I. Amended Indictment

¶4 Counts 3–5 of the indictment charged Defendant with sexual conduct with a minor, molestation of a child, and sexual abuse respectively. Defendant contends the superior court erred by permitting the State to amend the date range for these counts after the victim testified at trial about her age at the time of the offenses.

¶5 In granting the State’s motion to amend, the superior court did not specifically state the portion of Arizona Rule of Criminal Procedure (“Rule”) 13.5(b) upon which it relied. The State’s motion argued both a “formal or technical defect” in the indictment, as well as a request to amend the indictment to conform to the victim’s trial testimony. We will affirm the superior court’s ruling if it was correct for any reason. See State v. Swanson, 172 Ariz. 579, 585 (App. 1992).

¶6 Rule 13.5(b) governs the amendment of criminal charges and provides, in pertinent part:

The charge may be amended only to correct mistakes of fact or remedy formal or technical defects, unless the defendant consents to the amendment. The charging document shall be deemed amended to conform to the evidence adduced at any court proceeding.

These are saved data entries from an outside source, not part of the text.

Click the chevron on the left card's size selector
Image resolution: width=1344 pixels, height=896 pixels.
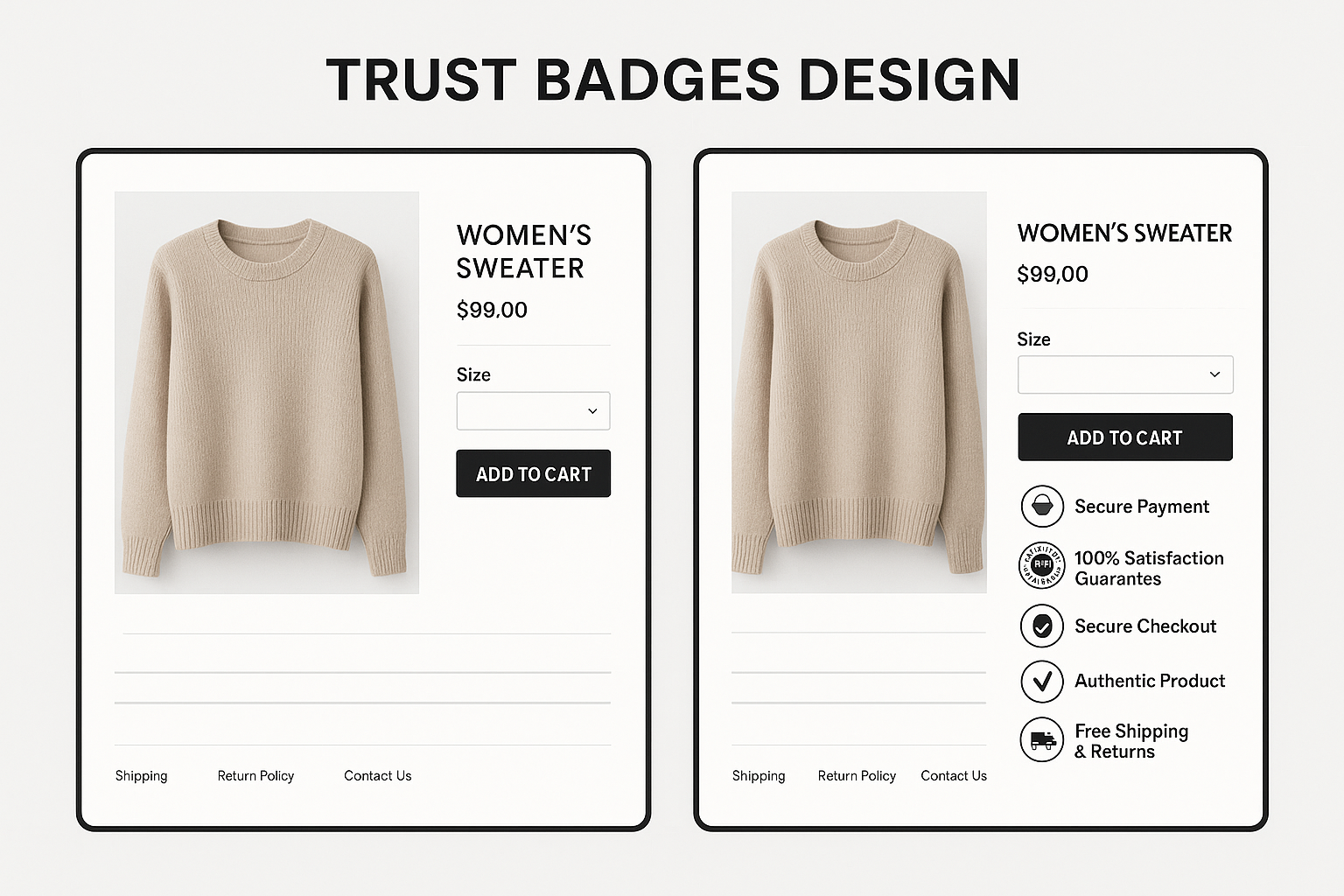pos(593,410)
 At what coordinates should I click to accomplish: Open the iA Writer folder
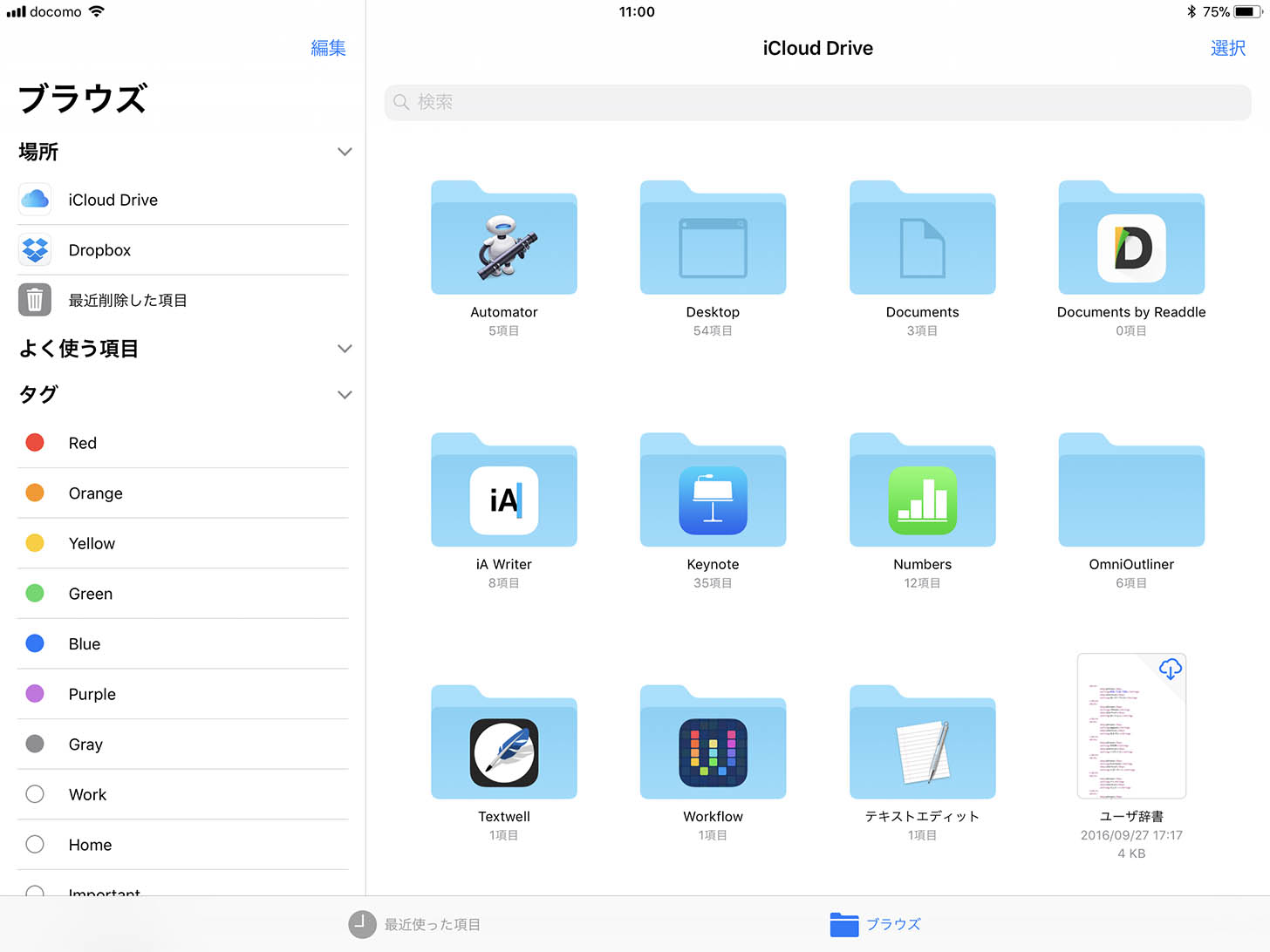503,492
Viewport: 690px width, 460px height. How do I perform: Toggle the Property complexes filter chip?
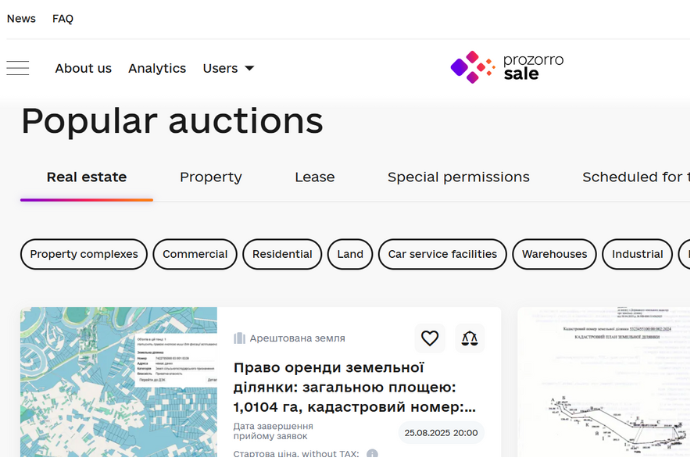84,254
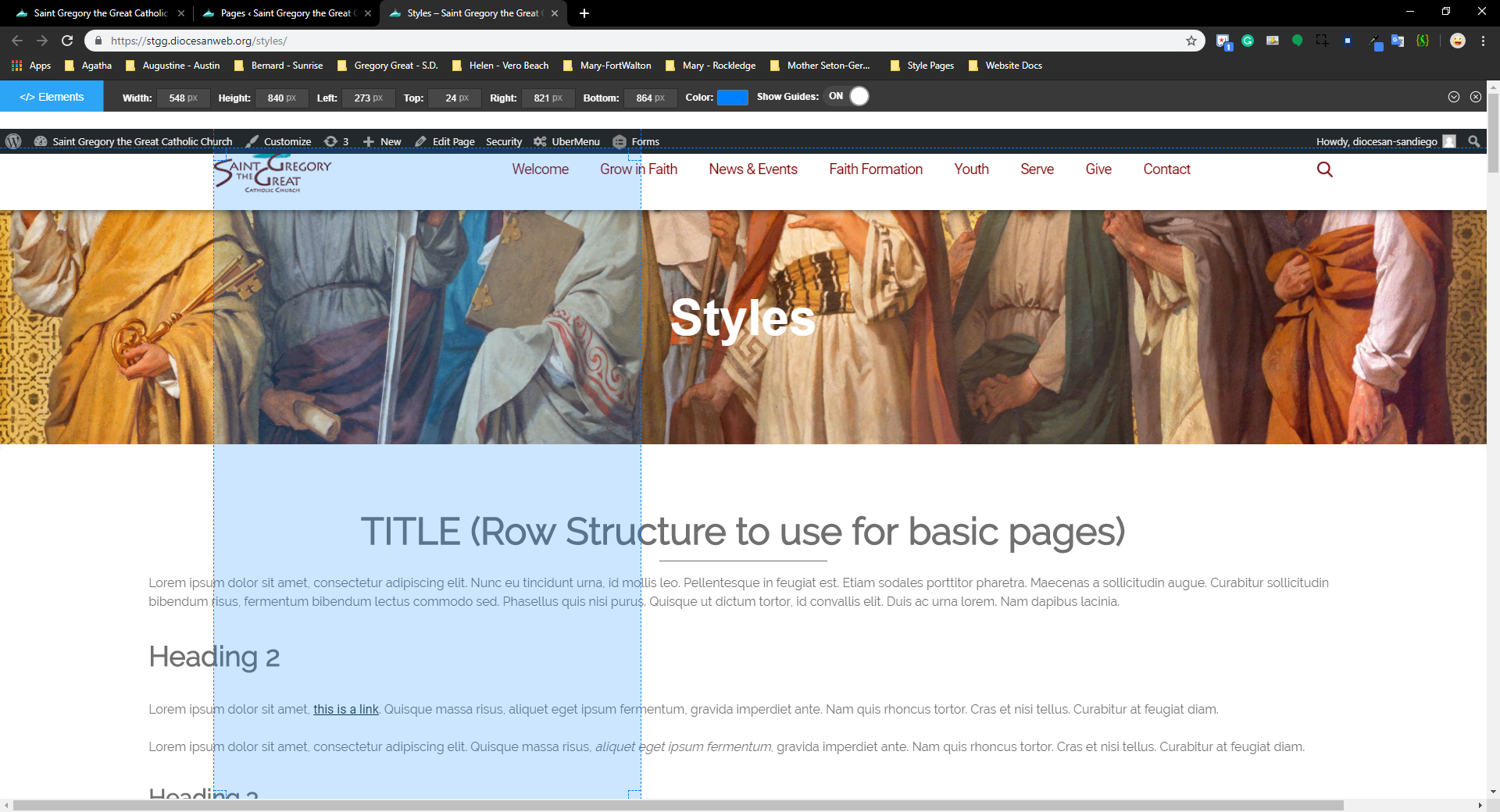Follow the "this is a link" hyperlink
Image resolution: width=1500 pixels, height=812 pixels.
coord(345,709)
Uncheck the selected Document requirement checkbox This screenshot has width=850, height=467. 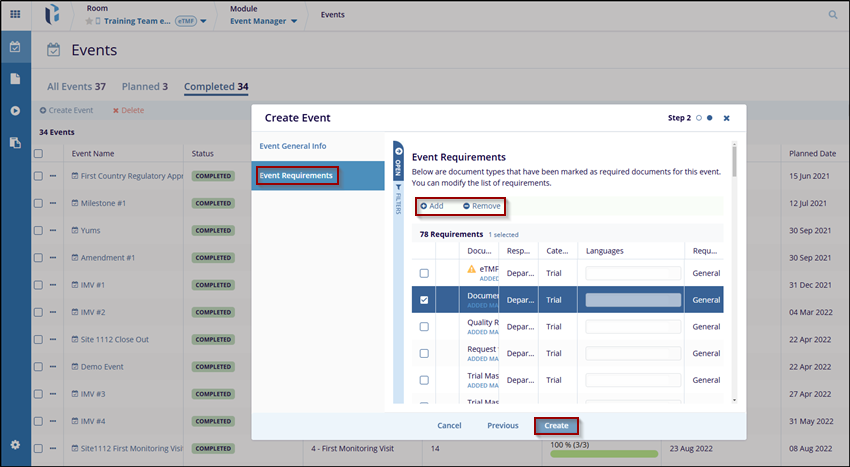(424, 299)
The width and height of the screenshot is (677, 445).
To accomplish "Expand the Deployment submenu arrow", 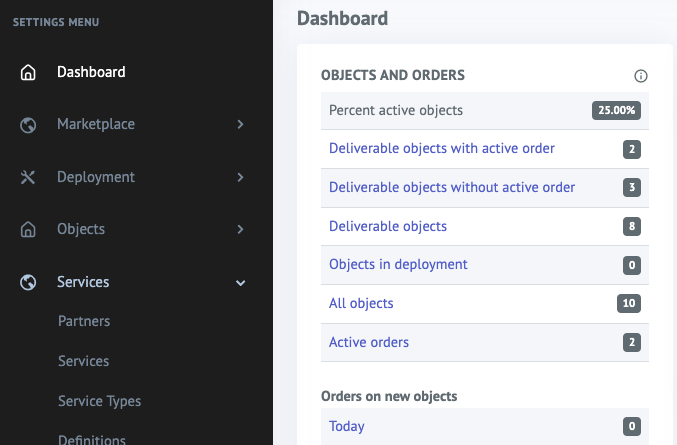I will click(240, 177).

“We review for an abuse of discretion a court’s decision to permit the amendment of an indictment.” State v. Buccheri-Bianca, 233 Ariz. 324, 329, ¶ 16 (App. 2013).2

¶7 The dates of the count 3–5 offenses are not elements of the charged crimes, so amending the date range did not lead to substantively

2 Citing State v. Freeney, 223 Ariz. 110, 114, ¶ 26 (2009), Defendant contends we should apply a harmless error standard of review. Freeney though, addressed the portion of Rule 13.5(b) dealing with technical or formal charging defects, not the portion governing amendments to conform to the evidence. As our discussion infra reflects, the record supports a determination that the amendment conformed to the trial evidence, did not charge Defendant with a new offense, and did not cause demonstrable prejudice.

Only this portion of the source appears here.